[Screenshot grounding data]
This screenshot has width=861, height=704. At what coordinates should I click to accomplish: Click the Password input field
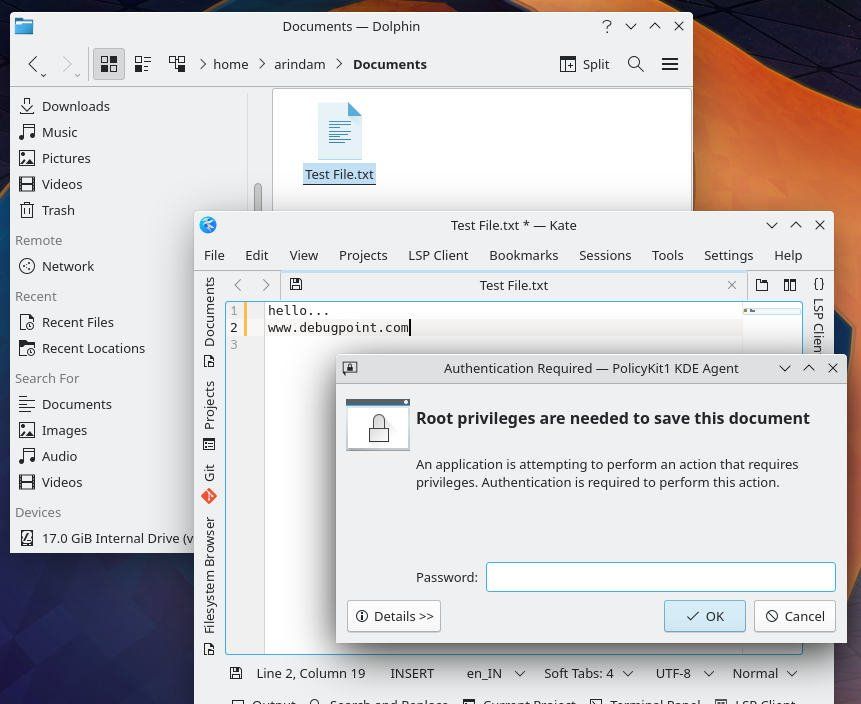click(x=660, y=577)
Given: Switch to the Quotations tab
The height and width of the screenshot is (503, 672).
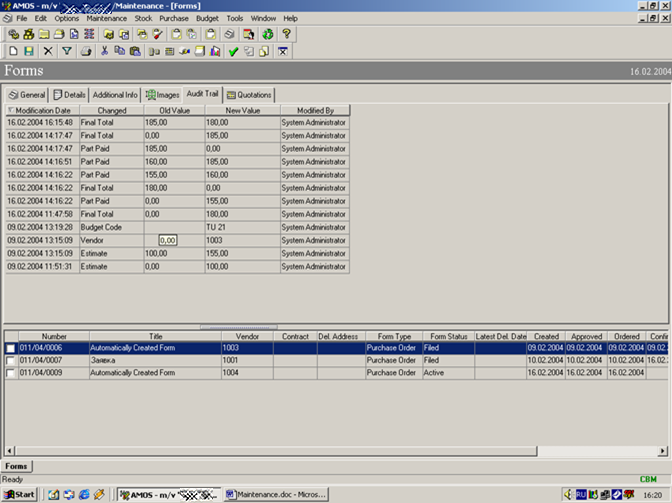Looking at the screenshot, I should pyautogui.click(x=249, y=95).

> **WORK INSTRUCTION**
The records above should be retyped in full and exactly; omit the pictures.

> **SOLUTION FOR THIS PROBLEM**
This screenshot has width=861, height=704. At what coordinates should I click to accomplish: Click the Password input field
click(x=660, y=577)
Given: Switch to the Quotations tab
The height and width of the screenshot is (503, 672).
Looking at the screenshot, I should pyautogui.click(x=249, y=95).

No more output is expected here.